Matzo crunch is a layered confection of whole matzo crackers, hard-crack caramel, and dark chocolate. After it sets, you break the dessert into small jagged pieces, similarly to what you would do with chocolate bark or peanut brittle. The matzo is crisp, light and flaky, the caramel is snappy and sweet, and the chocolate is silky and bitter. I like to use salted wheat matzo because I simply can never get enough of sodium chloride, but the unsalted variety is readily available in many grocery stores. Your preference and dairy limitations will dictate the kind of chocolate you use. I enjoy the bitterness of dark chocolate paired with the caramel, but you can use any type, whether it’s vegan, milk, white, or non-dairy; all it has to do is melt. Garnishes are completely optional. They can add to the flavor profile and aesthetic, especially if you use something like hazelnuts or crumbled, salty potato chips, but it’s certainly not necessary.

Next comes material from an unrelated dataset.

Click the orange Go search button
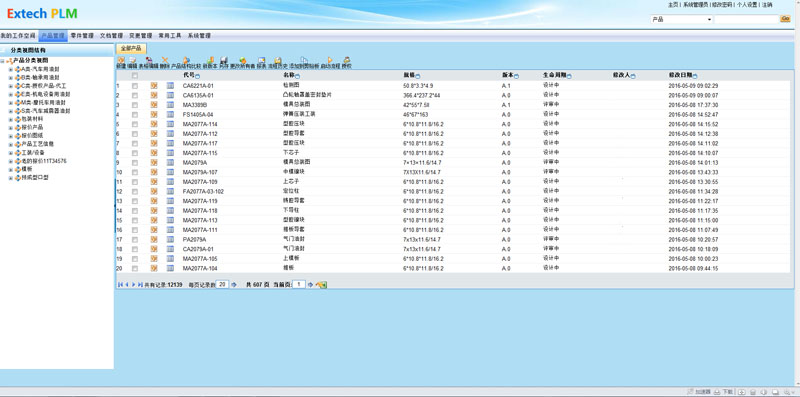The width and height of the screenshot is (800, 397). pyautogui.click(x=786, y=19)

The assembly is almost as simple as the ingredients list. Line a sheet pan with parchment paper or a silicone baking mat, and lay out a couple squares of matzo side by side. In a stainless steel pan or pot, make a straight caramel. I usually use a frying pan and add a couple tablespoons of water to the granulated white sugar to ensure even caramelization. This will take eight to ten minutes over medium heat. Once the caramel is a medium brown color, like the color of strong tea, turn off the heat and quickly drizzle the caramel over the matzo. Use a heat-resistant rubber spatula to spread the caramel over the crackers in a thin layer, as evenly as you can manage.

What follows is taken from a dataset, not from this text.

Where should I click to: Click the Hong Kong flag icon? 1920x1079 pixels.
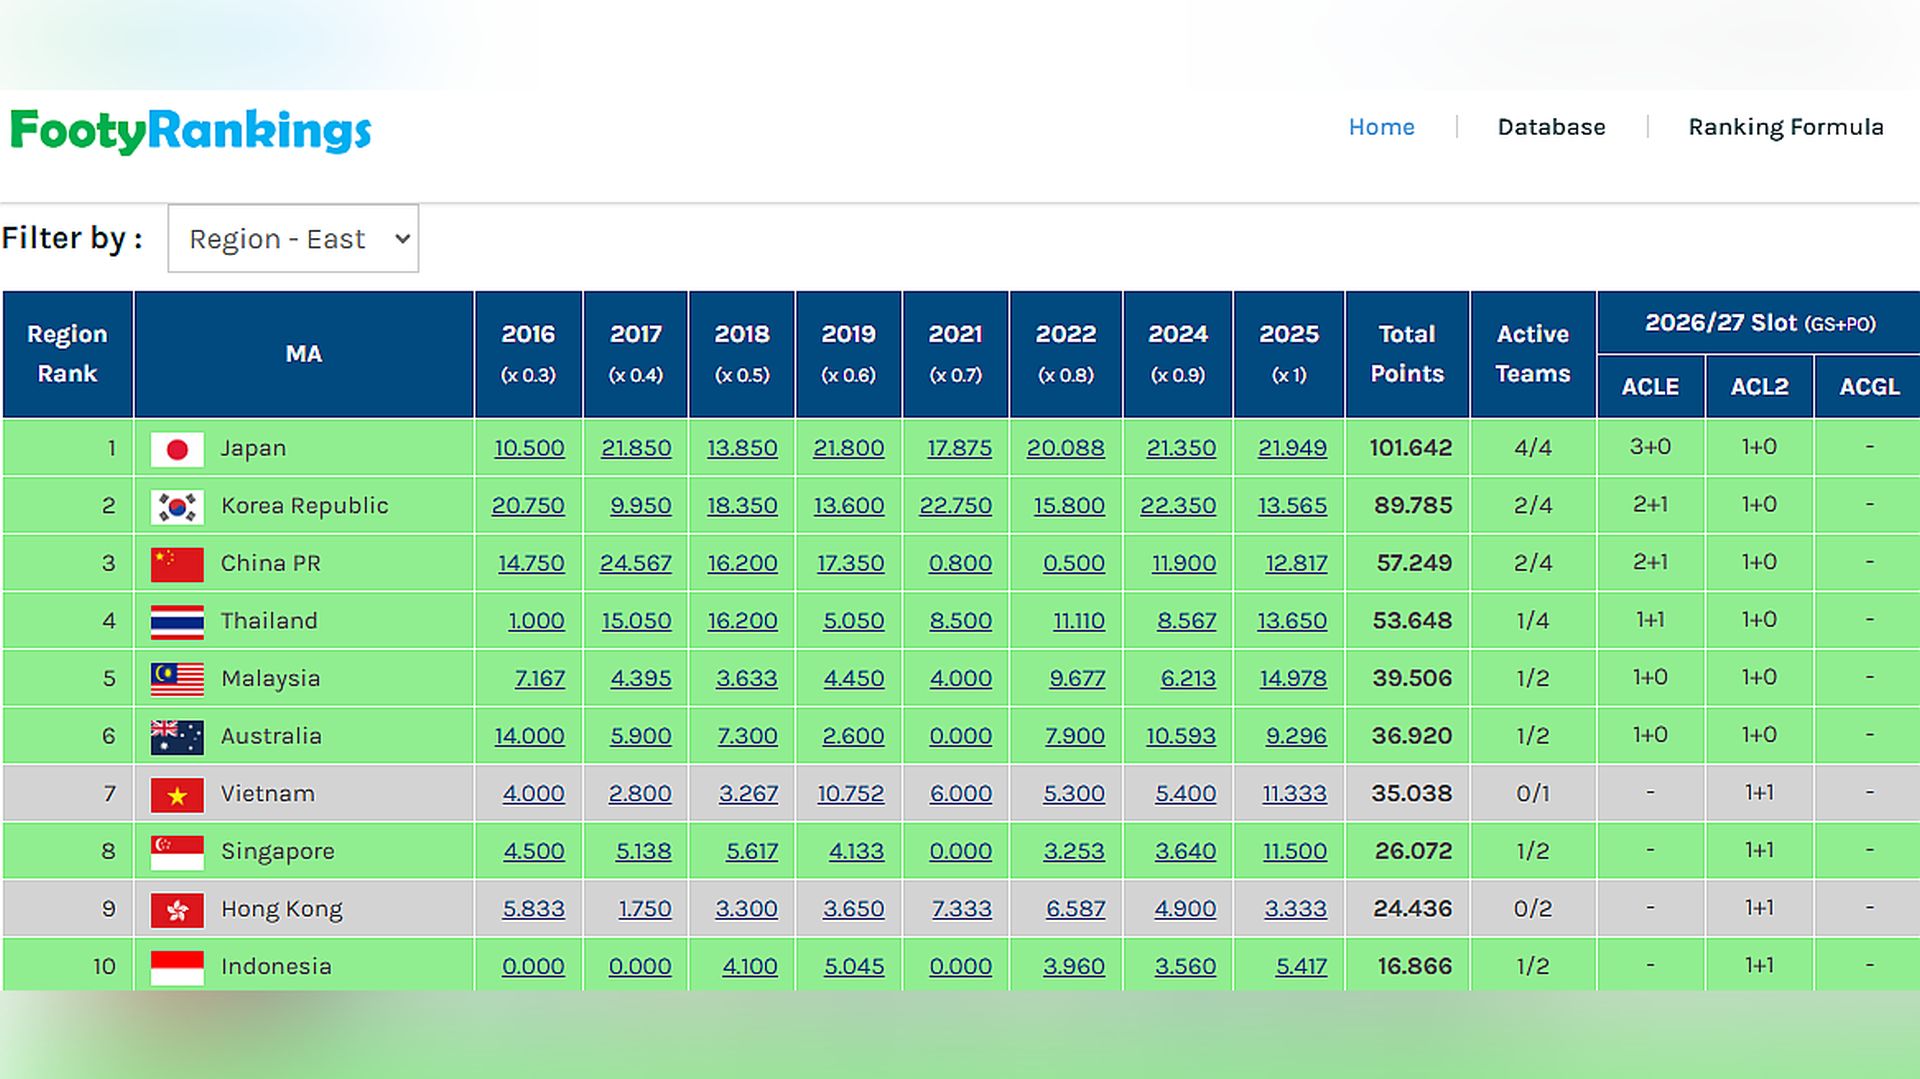pyautogui.click(x=177, y=910)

The following recipe makes excess caramel. I do this because I think it’s easier to spread an even layer with extra caramel than to stretch a small amount with precision and speed. You’ll have extra left in the pan, and any caramel that you don’t want on the crackers (it might pool, for instance), can be swiped off the edge of the matzo, and broken off once it hardens. A little might sneak underneath the matzo, and that’s fine too. After about a minute, the caramel will begin to harden in the thinnest areas. Scatter a couple handfuls of chocolate chips over the surface of the caramel-coated matzos and pop the whole tray into a 300°F oven for two minutes. It’s just long enough to completely melt the chips; there’s no baking happening here.
Remove the tray from the oven and, using the back of a spoon or an offset spatula, spread the chocolate into a thin layer, completely covering the surface. If you’re adding fun little bits like nuts or chips, add them now. Place the tray in the fridge for about 20 minutes, or until the chocolate has set. Break the matzo crunch into pieces and serve. You can save any remaining pieces in an airtight container, but they might lose some of their snap if you live in a humid area.
3-ingredient Matzo Crunch
Ingredients:
- 1 cup white granulated sugar
- 2 matzo squares (I prefer salted matzo.)
- ½ cup chocolate chips
- Sprinkle of flaky salt, chopped nuts, coconut, or other toppings for garnish (optional)
- 2 tablespoons of water for the caramel (optional)
Preheat the oven to 300°F. Line a sheet pan with parchment paper or a silicone baking mat. Arrange two whole matzo crackers next to each other on the tray.
Make the caramel in a frying pan over medium heat. Add the sugar and water (if using). The sugar will liquify and after about 7 minutes or so it will begin to brown. If the caramel is browning unevenly, gently lift the pan and give it a swirl. (Swirling the pan will effectively “stir” the caramel without you having to use a utensil or agitate the caramel in a way that might cause crystallization.) Take it off the heat when it’s a medium brown color.
Drizzle half of the caramel over the matzo and spread it into a thin layer over the top. Use the extra caramel to address any “naked” areas on the crackers. Let this set for a minute. Sprinkle the chocolate chips evenly over the caramel. Place the entire sheet tray in the oven for two minutes to melt the chips. Use the back of a spoon or an offset spatula to spread the melted chocolate into an even layer, covering the entire surface of the matzo. Sprinkle with optional garnishes and place in the fridge to set. Once cool, break into pieces and serve.